Electronic vs. nuclear stopping:

  • Electronic (collision) stopping — energy lost to atomic electrons via Coulomb interactions. This is the ionizing component responsible for total ionizing dose (TID) in electronics. Dominates at all but the lowest proton energies.
  • Nuclear stopping — energy transferred to atomic nuclei via Coulomb elastic scattering. This is the non-ionizing component responsible for displacement damage (lattice defects, NIEL). Significant for protons below ~10 keV; negligible above ~100 keV.
  • Total stopping = electronic + nuclear. This determines the particle range (CSDA range) and overall energy deposition rate.

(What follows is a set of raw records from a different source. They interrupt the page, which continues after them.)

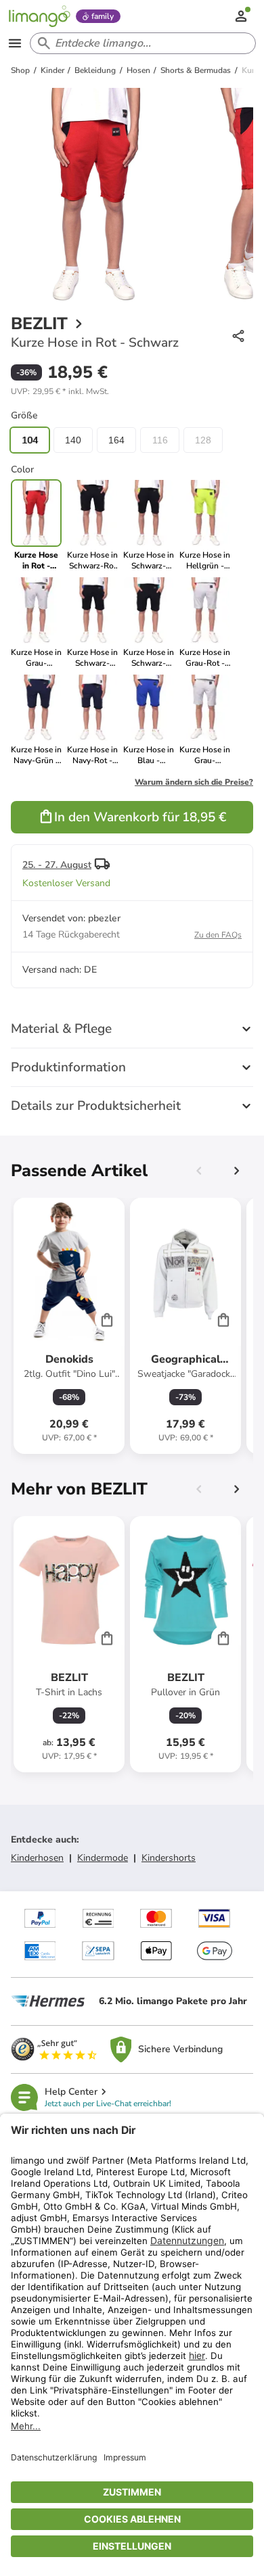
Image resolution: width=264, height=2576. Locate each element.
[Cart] (107, 1319)
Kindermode (102, 1857)
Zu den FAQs (218, 934)
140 (73, 440)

Linear Energy Transfer (LET):

LET is numerically equal to the stopping power but expressed in units convenient for single-event effects (SEE) analysis. The standard SEE unit is MeV·cm²/mg. The conversion from mass stopping power is:

LET [MeV·cm²/mg] = S/ρ [MeV·cm²/g] × 10−3
LET [keV/µm] = S/ρ × ρSi × 0.1 = S/ρ × 0.233

where ρSi = 2.33 g/cm³. The LET values shown here use the total stopping power (electronic + nuclear).

Proton LET and SEE:

Proton direct-ionization LET is very low (< 0.6 MeV·cm²/mg across all energies), well below most SEE thresholds. Proton-induced SEE in space and accelerator environments is overwhelmingly caused by nuclear reaction secondaries — high-LET recoil nuclei and fragments produced when the proton undergoes a nuclear interaction in the device. These secondaries are not captured by the stopping power data shown here; proton SEE cross-sections require either testing or Monte Carlo simulation (GEANT4, FLUKA, CRÈME).

References

  1. NIST PSTAR: Stopping-Power and Range Tables for Protons — electronic and nuclear stopping powers for silicon. National Institute of Standards and Technology.
  2. NIST ESTAR: Stopping-Power and Range Tables for Electrons — collision stopping powers for silicon. National Institute of Standards and Technology.
  3. ICRU Report 49, “Stopping Powers and Ranges for Protons and Alpha Particles,” International Commission on Radiation Units and Measurements, 1993.
  4. ICRU Report 37, “Stopping Powers for Electrons and Positrons,” International Commission on Radiation Units and Measurements, 1984.